Socrates had been condemned to death for ‘corruption of the young’ and ‘neglect of the gods’. He remained in prison for a month after sentence until the sacred ship had returned from Delos: during its absence no execution could take place. Xanthippe was Socrates’ wife: he had three sons by her. Plato was not an eye-witness of the death, but was in close touch with those who were.

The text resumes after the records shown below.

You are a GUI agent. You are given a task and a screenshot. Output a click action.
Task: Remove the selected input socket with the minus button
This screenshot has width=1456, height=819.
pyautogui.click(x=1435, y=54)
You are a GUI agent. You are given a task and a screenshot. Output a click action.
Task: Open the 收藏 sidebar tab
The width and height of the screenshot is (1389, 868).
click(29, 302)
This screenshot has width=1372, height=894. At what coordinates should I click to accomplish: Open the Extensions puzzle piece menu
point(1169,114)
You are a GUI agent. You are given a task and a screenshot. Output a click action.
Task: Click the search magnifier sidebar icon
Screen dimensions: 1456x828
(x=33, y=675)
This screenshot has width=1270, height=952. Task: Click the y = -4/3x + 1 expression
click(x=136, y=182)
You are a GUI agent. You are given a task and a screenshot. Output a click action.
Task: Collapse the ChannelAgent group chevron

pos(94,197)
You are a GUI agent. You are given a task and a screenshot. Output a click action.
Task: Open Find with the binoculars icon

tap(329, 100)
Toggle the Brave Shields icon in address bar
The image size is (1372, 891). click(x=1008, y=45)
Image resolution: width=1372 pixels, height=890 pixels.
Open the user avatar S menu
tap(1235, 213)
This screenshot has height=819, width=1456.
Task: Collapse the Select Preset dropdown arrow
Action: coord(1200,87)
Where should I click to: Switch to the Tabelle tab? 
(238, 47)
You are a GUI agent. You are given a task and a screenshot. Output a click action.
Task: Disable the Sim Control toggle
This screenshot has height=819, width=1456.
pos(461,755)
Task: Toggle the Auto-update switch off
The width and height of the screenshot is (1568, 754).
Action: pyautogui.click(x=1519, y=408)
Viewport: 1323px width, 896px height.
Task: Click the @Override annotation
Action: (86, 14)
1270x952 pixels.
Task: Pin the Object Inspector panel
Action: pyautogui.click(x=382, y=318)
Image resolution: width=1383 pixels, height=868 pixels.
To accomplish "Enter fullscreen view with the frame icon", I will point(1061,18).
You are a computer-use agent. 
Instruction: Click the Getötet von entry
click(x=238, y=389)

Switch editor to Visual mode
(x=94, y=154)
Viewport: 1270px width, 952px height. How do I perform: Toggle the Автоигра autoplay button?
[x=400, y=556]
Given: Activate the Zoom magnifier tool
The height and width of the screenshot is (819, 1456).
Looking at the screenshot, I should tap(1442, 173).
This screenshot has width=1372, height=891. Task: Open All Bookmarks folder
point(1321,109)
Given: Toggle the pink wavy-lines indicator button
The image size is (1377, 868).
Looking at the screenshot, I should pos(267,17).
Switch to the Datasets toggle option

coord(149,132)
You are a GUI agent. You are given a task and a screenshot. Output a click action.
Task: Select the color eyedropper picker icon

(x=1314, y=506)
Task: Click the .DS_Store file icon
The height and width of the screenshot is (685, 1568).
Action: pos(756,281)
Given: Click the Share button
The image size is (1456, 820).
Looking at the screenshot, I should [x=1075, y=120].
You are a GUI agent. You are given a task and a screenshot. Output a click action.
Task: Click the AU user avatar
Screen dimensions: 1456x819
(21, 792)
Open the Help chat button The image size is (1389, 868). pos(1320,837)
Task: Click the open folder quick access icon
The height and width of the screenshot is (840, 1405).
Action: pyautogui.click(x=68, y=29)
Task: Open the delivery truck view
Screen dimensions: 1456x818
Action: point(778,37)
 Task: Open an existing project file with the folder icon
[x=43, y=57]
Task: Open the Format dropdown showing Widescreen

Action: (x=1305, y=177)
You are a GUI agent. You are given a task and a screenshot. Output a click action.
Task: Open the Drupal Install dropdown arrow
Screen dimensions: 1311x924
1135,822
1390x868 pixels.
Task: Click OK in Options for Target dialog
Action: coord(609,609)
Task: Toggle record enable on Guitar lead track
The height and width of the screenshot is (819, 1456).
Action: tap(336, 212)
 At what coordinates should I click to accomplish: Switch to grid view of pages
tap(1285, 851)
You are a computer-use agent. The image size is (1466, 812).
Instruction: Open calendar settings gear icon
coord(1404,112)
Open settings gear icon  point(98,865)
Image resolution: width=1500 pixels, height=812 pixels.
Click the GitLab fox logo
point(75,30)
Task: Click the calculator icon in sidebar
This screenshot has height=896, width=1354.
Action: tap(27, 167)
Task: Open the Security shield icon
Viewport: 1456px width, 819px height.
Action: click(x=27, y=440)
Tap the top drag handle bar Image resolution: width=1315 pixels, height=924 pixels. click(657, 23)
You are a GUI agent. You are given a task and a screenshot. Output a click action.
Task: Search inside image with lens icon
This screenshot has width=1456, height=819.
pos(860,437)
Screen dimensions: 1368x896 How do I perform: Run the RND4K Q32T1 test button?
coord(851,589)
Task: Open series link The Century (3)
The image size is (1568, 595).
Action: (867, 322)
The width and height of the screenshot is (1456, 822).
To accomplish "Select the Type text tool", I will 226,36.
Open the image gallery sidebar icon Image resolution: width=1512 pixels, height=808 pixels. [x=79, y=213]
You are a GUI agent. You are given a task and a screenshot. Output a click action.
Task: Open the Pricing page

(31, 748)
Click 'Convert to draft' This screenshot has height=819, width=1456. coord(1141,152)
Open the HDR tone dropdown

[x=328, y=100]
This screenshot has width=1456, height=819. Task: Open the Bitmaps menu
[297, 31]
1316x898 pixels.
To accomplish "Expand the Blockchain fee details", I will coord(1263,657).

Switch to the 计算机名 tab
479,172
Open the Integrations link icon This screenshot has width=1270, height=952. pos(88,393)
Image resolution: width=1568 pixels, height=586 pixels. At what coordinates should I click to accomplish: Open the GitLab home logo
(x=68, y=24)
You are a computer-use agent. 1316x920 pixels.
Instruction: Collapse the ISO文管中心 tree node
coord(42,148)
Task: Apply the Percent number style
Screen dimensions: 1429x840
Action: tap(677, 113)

I will try to tell you everything from the beginning. On the previous days I and the others had always been in the habit of visiting Socrates. We used to meet at daybreak in the court where the trial took place, for it was near the prison; and every day we used to wait about, talking with each other, until the prison was opened, for it was not opened early; and when it was opened, we went in to Socrates and passed most of the day with him. On that day we came together earlier; for the day before, when we left the prison in the evening we heard that the ship had arrived from Delos. So we agreed to come to the usual place as early in the morning as possible. And we came, and the gaoler who usually answered the door came out and told us to wait and not go in until he told us. ‘For’, he said, ‘the eleven are releasing Socrates from his fetters and giving directions how he is to die today.’ So after a little delay he came and told us to go in. We went in then and found Socrates just released from his fetters and Xanthippe – you know her – with his little son in her arms, sitting beside him. Now when Xanthippe saw us, she cried out and said the kind of thing that women always do say: ‘Oh Socrates, this is the last time now that your friends will speak to you or you to them.’ And Socrates glanced at Crito and said, ‘Crito, let somebody take her home.’ And some of Crito’s people took her away wailing and beating her breast. But Socrates sat up on his couch and bent his leg and rubbed it with his hand, and while he was rubbing it, he said, ‘What a strange thing, my friends, that seems to be which men call pleasure! How wonderfully it is related to that which seems to be its opposite, pain, in that they will not both come to a man at the same time, and yet if he pursues the one and captures it, he is generally obliged to take the other also, as if the two were joined together in one head. And I think’, he said, ‘if Aesop had thought of them, he would have made a fable telling how they were at war and god wished to reconcile them, and when he could not do that, he fastened their heads together, and for that reason, when one of them comes to anyone, the other follows after. Just so it seems that in my case, after pain was in my leg on account of the fetter, pleasure appears to have come following after.’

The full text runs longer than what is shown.